Typography is the craft of endowing human language with a durable visual form, and thus with an independent existence. (...) Typography remains a source of true delight, true knowledge, true surprise.

Robert Bringhurst, The Elements of Typographic Style

September 30, 2009

Gadgetry, Hardware

2 comments

After about 8 months, I felt that it was time to part with my Eee PC 1000HA Netbook, especially after I had gotten to actually touch (and lift) an Acer Timeline Laptop.

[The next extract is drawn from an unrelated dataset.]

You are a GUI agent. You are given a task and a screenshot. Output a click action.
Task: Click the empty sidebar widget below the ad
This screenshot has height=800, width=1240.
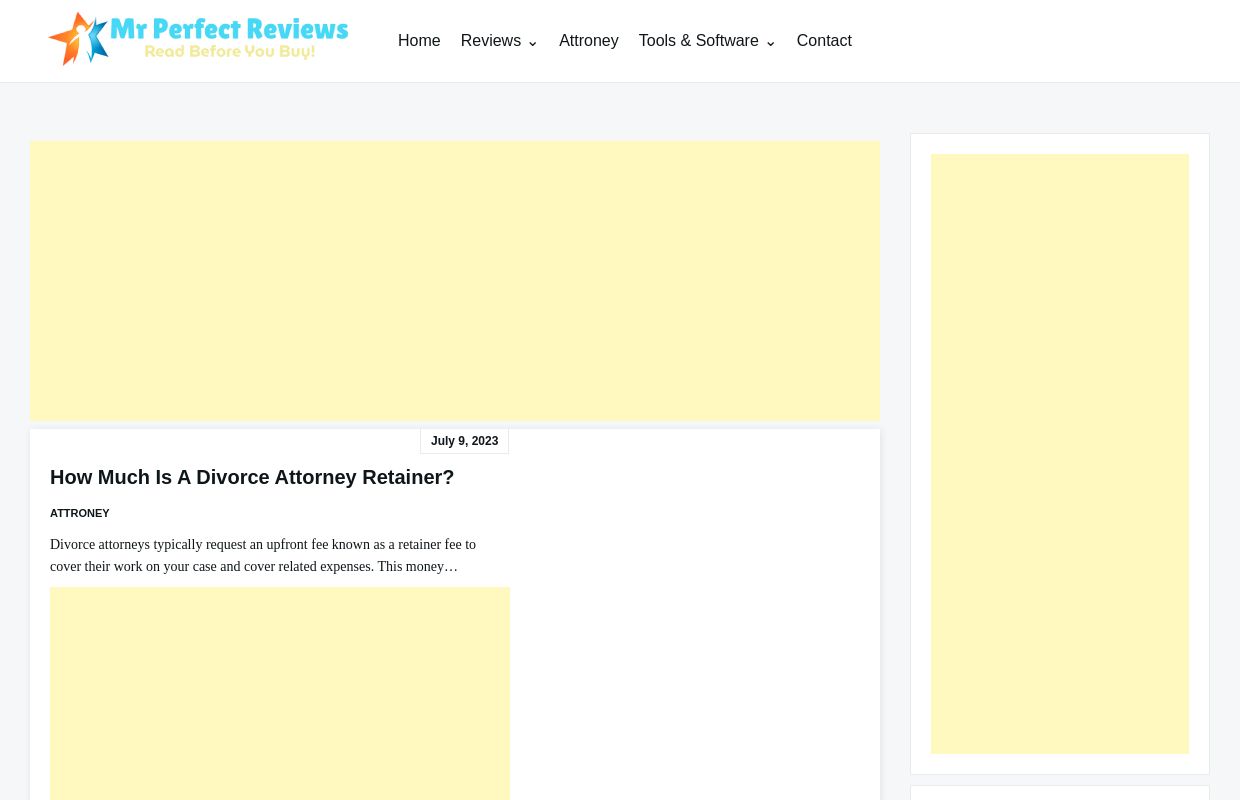(1060, 795)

I had originally bought the Eee for its being small and light and the 6 hours of (new) battery runtime. The latter had naturally gotten lesser over the past few months and there were also times when the Atom CPU just didn’t cut it. Now that the CULV class of thin-and-light laptops is out on the market, I felt that this was what I had actually been looking for in the first place.

The specs of the new machine excel in several places: CPU (Intel Core 2 Duo SU9400), hard drive (Intel X25-M), RAM (4GB DDR3) are all performance relevant parts of the package that the Eee is no match for. Thanks to the hard drive being an Intel SSD (hdparm -tT says we’re reading at 160MB/s), I can now boot Linux entirely in the same time that my X58 Core i7 machine needs to get through all if its BIOS initialization screens (ugh!), which is about 10-12 seconds. Incredible. The CPU is a joy (compared with the Atom) I like having a digital display output (HDMI) and I got an actual 6 hours of work out of the thingie when I tried.

What’s the catch You ask? The model with the Intel SSD I bought (AS3810T-6775) appears to have disappeared from the market. And the keyboard and touchpad do not get a recommendation, especially the former definitely reminds me of the low price ($799) of the laptop as it feels like a toy.